_WHAT IS EXPECTED_
Retype the listing below word for word, starting at its first line and ending at the line that contains "tap(447, 742)".

_EXERCISE INPUT_
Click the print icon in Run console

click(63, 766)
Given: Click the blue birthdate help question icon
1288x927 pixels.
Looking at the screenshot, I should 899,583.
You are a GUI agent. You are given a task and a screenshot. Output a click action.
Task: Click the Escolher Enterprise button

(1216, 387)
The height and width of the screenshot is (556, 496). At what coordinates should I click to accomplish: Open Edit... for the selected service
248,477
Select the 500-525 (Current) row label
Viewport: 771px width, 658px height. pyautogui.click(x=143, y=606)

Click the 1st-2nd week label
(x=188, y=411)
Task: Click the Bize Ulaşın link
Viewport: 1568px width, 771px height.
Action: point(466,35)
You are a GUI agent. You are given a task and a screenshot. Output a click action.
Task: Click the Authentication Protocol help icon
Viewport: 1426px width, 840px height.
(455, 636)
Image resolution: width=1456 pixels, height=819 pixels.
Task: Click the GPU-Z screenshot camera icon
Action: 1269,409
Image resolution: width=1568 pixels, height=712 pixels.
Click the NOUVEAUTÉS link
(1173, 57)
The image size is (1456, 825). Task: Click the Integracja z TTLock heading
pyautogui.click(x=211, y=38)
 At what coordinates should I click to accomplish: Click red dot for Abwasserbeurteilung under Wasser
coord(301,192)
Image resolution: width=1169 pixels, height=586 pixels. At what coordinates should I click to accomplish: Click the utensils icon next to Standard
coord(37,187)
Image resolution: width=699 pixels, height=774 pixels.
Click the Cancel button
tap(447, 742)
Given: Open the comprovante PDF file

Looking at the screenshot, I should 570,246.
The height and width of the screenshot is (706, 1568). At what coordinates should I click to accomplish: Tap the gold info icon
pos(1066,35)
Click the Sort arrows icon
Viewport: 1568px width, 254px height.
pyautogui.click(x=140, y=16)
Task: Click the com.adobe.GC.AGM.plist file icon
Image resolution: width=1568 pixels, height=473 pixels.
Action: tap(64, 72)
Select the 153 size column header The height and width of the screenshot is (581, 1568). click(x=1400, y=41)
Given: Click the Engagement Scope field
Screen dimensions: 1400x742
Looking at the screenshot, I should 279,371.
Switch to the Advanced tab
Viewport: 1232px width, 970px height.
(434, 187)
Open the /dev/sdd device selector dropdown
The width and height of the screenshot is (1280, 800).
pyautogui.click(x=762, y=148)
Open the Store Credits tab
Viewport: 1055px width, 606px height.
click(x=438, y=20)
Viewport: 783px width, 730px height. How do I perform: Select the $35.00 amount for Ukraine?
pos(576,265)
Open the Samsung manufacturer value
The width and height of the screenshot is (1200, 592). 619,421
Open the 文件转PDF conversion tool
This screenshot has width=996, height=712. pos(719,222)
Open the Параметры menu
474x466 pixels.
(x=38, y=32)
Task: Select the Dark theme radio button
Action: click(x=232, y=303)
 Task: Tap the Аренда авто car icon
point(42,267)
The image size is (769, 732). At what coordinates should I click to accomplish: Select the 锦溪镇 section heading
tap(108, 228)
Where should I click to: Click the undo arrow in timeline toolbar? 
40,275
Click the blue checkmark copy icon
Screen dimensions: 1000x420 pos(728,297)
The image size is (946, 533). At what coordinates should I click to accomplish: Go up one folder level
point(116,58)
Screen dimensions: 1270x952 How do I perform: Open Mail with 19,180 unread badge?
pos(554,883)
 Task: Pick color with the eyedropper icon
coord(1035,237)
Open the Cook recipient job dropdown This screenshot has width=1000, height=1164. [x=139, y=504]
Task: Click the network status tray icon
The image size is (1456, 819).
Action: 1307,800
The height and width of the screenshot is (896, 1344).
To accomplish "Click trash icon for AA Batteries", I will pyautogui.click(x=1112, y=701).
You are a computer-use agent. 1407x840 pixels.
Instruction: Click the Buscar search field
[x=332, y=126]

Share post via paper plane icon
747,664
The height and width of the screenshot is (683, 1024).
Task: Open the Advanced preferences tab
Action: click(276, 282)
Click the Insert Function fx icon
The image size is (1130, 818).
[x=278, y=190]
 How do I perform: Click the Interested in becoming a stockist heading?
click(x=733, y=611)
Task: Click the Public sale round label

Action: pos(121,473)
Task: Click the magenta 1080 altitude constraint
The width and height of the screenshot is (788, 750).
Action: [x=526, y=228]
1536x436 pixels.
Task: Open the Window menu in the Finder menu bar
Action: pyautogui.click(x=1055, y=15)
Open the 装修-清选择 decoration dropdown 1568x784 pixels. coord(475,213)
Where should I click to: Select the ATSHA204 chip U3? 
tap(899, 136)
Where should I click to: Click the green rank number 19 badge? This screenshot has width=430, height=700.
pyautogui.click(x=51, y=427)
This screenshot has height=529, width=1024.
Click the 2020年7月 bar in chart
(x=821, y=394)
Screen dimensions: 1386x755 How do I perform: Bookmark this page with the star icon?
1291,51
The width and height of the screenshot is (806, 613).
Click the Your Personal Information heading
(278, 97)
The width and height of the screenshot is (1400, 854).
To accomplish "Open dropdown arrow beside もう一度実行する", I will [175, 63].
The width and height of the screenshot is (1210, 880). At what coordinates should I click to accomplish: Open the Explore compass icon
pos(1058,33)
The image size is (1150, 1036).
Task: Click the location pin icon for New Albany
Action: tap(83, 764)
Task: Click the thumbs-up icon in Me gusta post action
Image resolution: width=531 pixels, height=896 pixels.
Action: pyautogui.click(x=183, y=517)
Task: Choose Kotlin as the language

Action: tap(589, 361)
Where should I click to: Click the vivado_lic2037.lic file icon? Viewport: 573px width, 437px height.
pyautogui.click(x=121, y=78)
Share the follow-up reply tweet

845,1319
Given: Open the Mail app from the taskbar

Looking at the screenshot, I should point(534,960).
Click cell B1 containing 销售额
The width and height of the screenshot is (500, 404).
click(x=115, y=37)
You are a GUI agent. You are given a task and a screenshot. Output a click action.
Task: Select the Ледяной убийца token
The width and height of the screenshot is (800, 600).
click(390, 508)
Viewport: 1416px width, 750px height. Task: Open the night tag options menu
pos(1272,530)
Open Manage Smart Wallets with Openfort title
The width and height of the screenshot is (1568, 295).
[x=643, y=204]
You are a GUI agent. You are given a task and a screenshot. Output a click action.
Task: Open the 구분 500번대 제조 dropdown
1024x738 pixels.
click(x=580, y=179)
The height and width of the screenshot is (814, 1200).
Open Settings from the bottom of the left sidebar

_THE RESULT_
Click the print icon in Run console

click(63, 766)
Given: Click the blue birthdate help question icon
1288x927 pixels.
Looking at the screenshot, I should 899,583.
You are a GUI agent. You are given a task and a screenshot. Output a click action.
Task: Click the Escolher Enterprise button

(1216, 387)
The height and width of the screenshot is (556, 496). At what coordinates should I click to accomplish: Open Edit... for the selected service
248,477
Select the 500-525 (Current) row label
Viewport: 771px width, 658px height. pyautogui.click(x=143, y=606)

Click the 1st-2nd week label
(x=188, y=411)
Task: Click the Bize Ulaşın link
Viewport: 1568px width, 771px height.
Action: point(466,35)
You are a GUI agent. You are given a task and a screenshot. Output a click action.
Task: Click the Authentication Protocol help icon
Viewport: 1426px width, 840px height.
(455, 636)
Image resolution: width=1456 pixels, height=819 pixels.
Task: Click the GPU-Z screenshot camera icon
Action: 1269,409
Image resolution: width=1568 pixels, height=712 pixels.
Click the NOUVEAUTÉS link
(1173, 57)
The image size is (1456, 825). Task: Click the Integracja z TTLock heading
pyautogui.click(x=211, y=38)
 At what coordinates should I click to accomplish: Click red dot for Abwasserbeurteilung under Wasser
coord(301,192)
Image resolution: width=1169 pixels, height=586 pixels. At what coordinates should I click to accomplish: Click the utensils icon next to Standard
coord(37,187)
Image resolution: width=699 pixels, height=774 pixels.
Click the Cancel button
tap(447, 742)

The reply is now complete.